Profit & Loss Account, Cash Flow Statement, and Balance Sheet Explained
Introduction
If you’re serious about stock market investing, understanding a company’s financial statements is crucial. In this guide, we’ll break down the three core financial statements — Profit & Loss Account, Cash Flow Statement, and Balance Sheet — in simple terms.

1. Profit and Loss Account (Income Statement)
Definition:
The Profit & Loss (P&L) account shows a company’s revenues, expenses, and profits over a specific period (quarter/year).
Key Sections:
- Revenue/Sales: Total income from operations.
- Cost of Goods Sold (COGS): Direct costs to produce goods.
- Operating Expenses: Salaries, rent, utilities, etc.
- Operating Profit (EBIT): Earnings before interest and taxes.
- Net Profit: Final profit after tax and all expenses.
Why it matters:
It tells you whether a company is making money or not.
Example:
Total Revenue: ₹100 Cr
COGS: ₹60 Cr
Operating Profit: ₹20 Cr
Net Profit: ₹10 Cr
2. Cash Flow Statement
Definition:
The Cash Flow Statement tracks real cash moving in and out of the company.

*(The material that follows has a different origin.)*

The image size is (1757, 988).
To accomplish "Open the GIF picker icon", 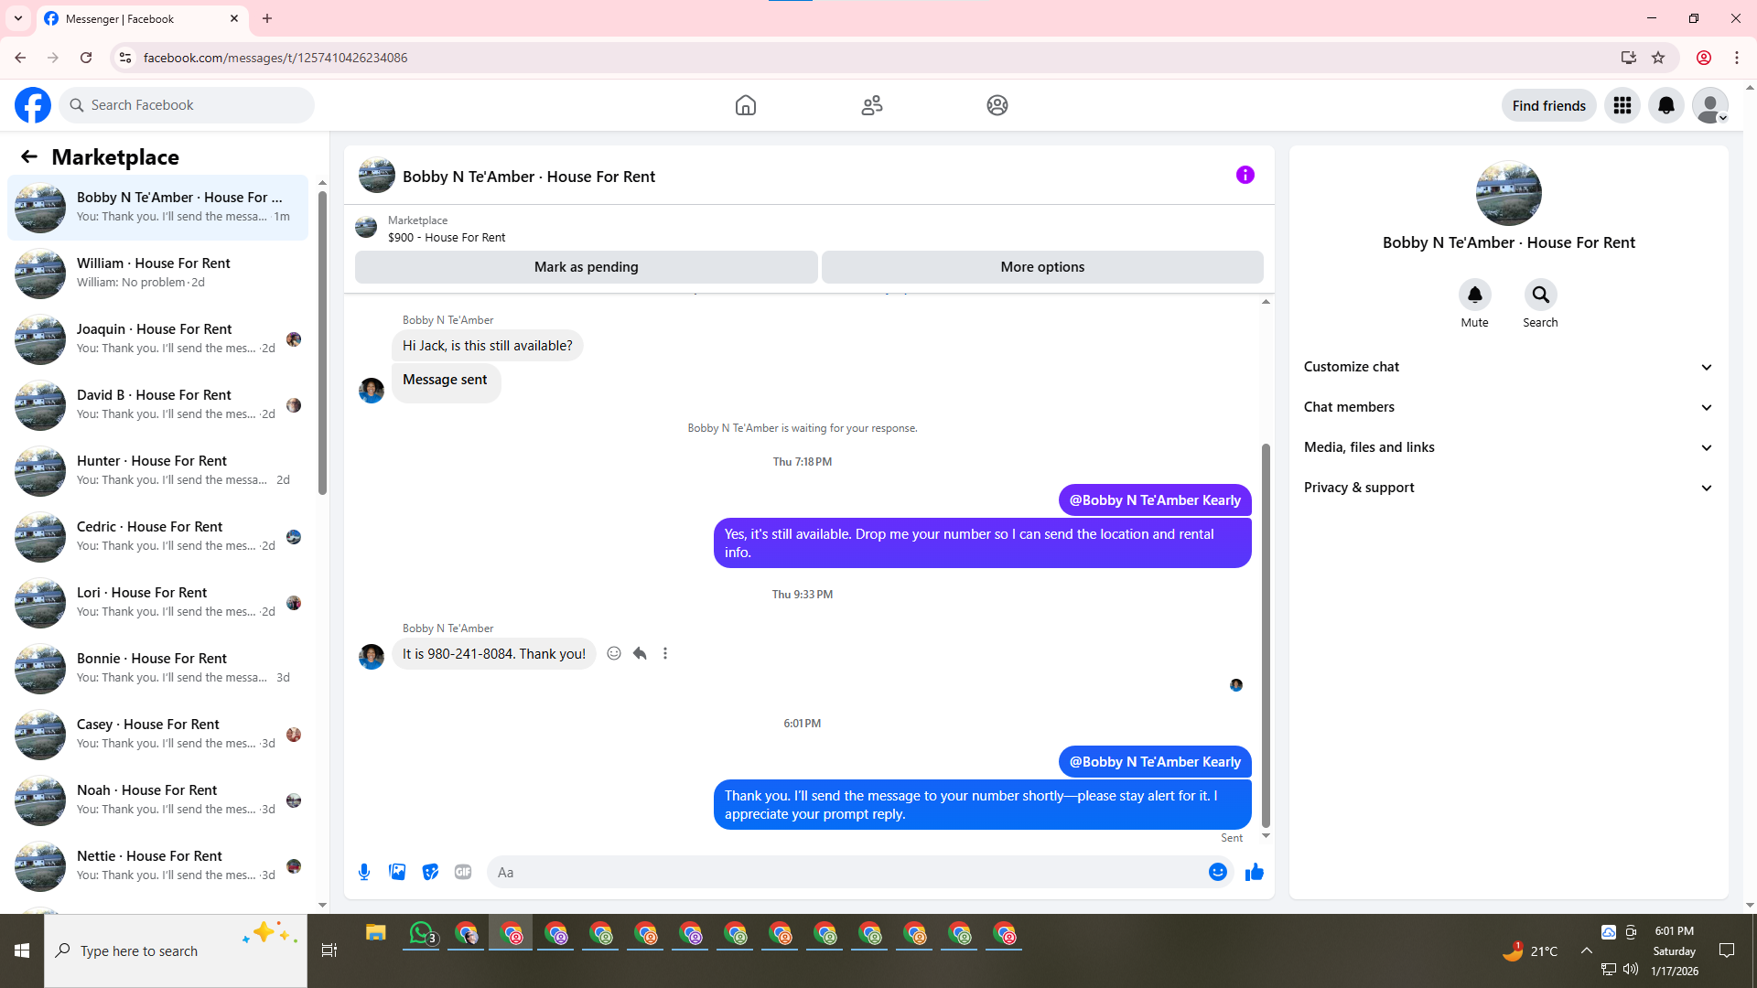I will point(463,872).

It’s divided into three parts:
Types of Cash Flows:
- Operating Activities: Core business income and expenses.
- Investing Activities: Buying/selling assets like equipment or investments.

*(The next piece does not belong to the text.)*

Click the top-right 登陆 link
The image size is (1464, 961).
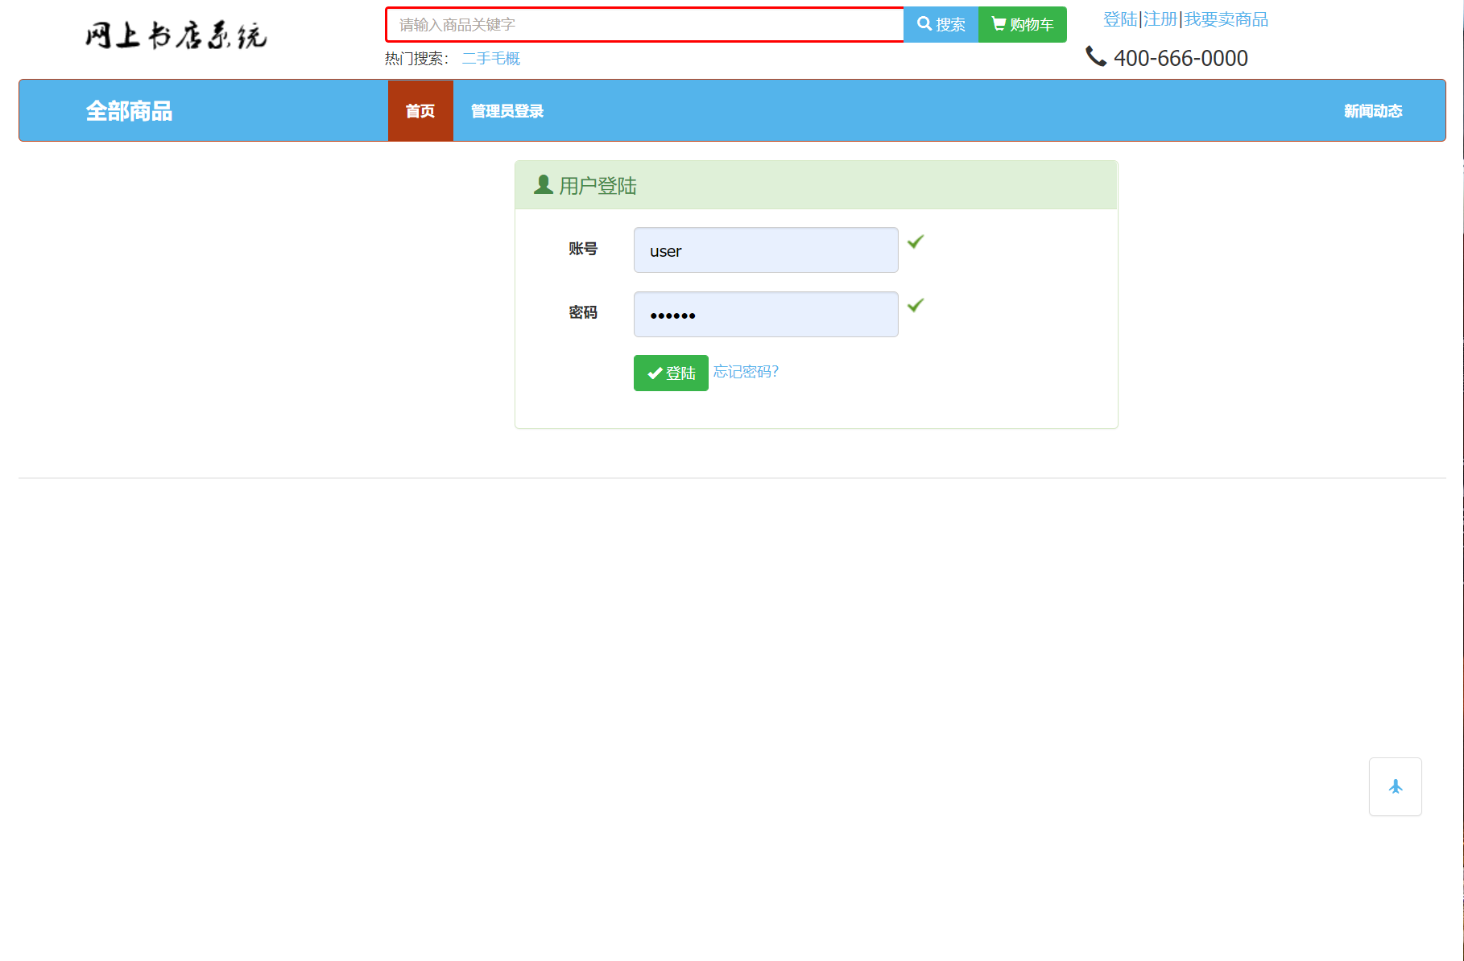point(1119,19)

- Financing Activities: Loans, debt repayment, issuing shares.
Why it matters:
A company may show profit but still face cash shortages. This statement shows if the business is actually generating cash.
Example:
Cash from Operations: +₹15 Cr
Cash from Investing: -₹5 Cr
Cash from Financing: -₹3 Cr
Net Cash Flow: ₹7 Cr
3. Balance Sheet
Definition:
The Balance Sheet shows the company’s financial position at a specific date. It lists its assets, liabilities, and shareholders’ equity.
Formula:
Assets = Liabilities + Shareholders’ Equity
Sections:
- Assets: Cash, inventory, buildings, receivables.
- Liabilities: Loans, credit, unpaid bills.
- Equity: Owners’ share (including retained earnings).
Why it matters:
It tells you what the company owns and owes. A strong balance sheet indicates stability.
Example:
Total Assets: ₹100 Cr
Total Liabilities: ₹40 Cr
Shareholder Equity: ₹60 Cr
Relationship Between the Three
Statement | Purpose | Time-Based or Static |
---|---|---|
Profit & Loss | Measures profitability | Over a period |
Cash Flow | Tracks actual cash movement | Over a period |
Balance Sheet | Shows financial position | At a point in time |
👉 All three together give a complete picture of a company’s health.
Why Investors Should Care
- P&L shows how profitable a company is.
- Cash Flow shows liquidity.
- Balance Sheet shows financial strength.
By analyzing all three, investors can detect red flags, spot opportunities, and make informed decisions.
Conclusion
Financial statements aren’t just for accountants. They are a powerful tool for investors. Once you understand how to read them, you can evaluate any company like a pro.